Filters: the bouncer on the door
A Filter does one job: it lets a Zap continue only if conditions are met, and quietly stops it otherwise. “Only continue if the source is on my approved list.” “Only continue if the headline contains one of these terms.” It is the single most useful step you will add, because most automation problems are really too much happening problems. A good filter is the difference between a queue you read and a queue you avoid.
The craft is in being neither too tight nor too loose. Too tight and you silently drop things that mattered; too loose and you’re back to noise. When in doubt for editorial work, lean loose — a few extra items to skim beats a missed story you never knew about.
Paths: when the answer is “it depends”
Filters are pass/fail.
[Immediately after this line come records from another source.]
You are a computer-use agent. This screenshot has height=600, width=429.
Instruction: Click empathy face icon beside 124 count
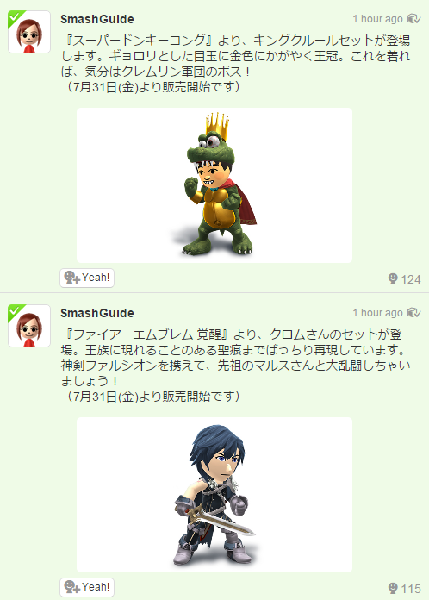point(393,279)
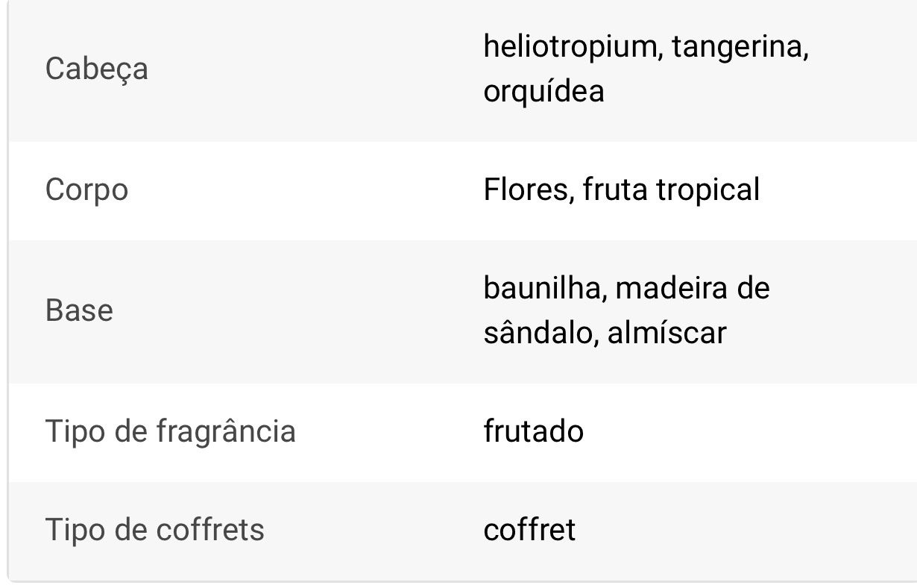Image resolution: width=917 pixels, height=585 pixels.
Task: Click "Tipo" in the fragrância label
Action: click(x=73, y=431)
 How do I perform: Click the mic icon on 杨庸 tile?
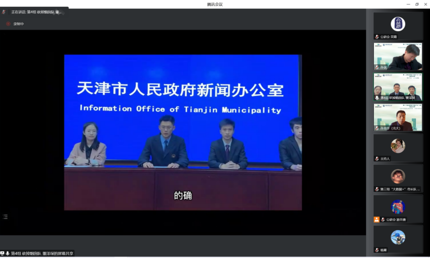click(377, 250)
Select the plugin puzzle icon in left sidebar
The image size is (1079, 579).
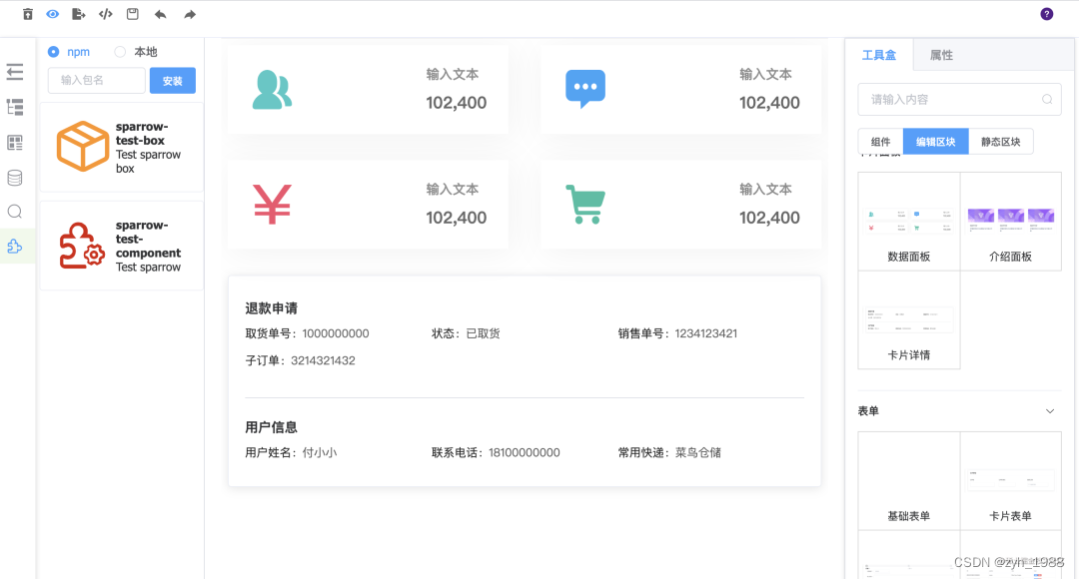coord(14,246)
Paths let a single Zap branch: if the item is a regulatory announcement, do one thing; if it’s a journal article, do another; otherwise, do a third. Each path has its own conditions and its own actions, all inside one Zap you can see end to end.
This is where automation starts to mirror how you actually think. You don’t treat an FDA warning letter the same as a conference abstract, and now your Zap doesn’t have to either. Resist the urge to build a maze, though — two or three clear branches you understand beat ten you don’t.
Formatter: making messy data behave
Data arrives ugly. Dates in five formats, names in inconsistent case, links wrapped in tracking junk, text with line breaks where you don’t want them. Formatter is Zapier’s quiet workhorse for cleaning all of that: reformat a date, trim whitespace, change case, extract a number or an email from a block of text, split a field, find-and-replace.
It is unglamorous and it is essential. Most automations that “don’t work” aren’t broken — they’re choking on data that arrived in a shape the next step didn’t expect. A Formatter step in the right place fixes more problems than any amount of clever logic.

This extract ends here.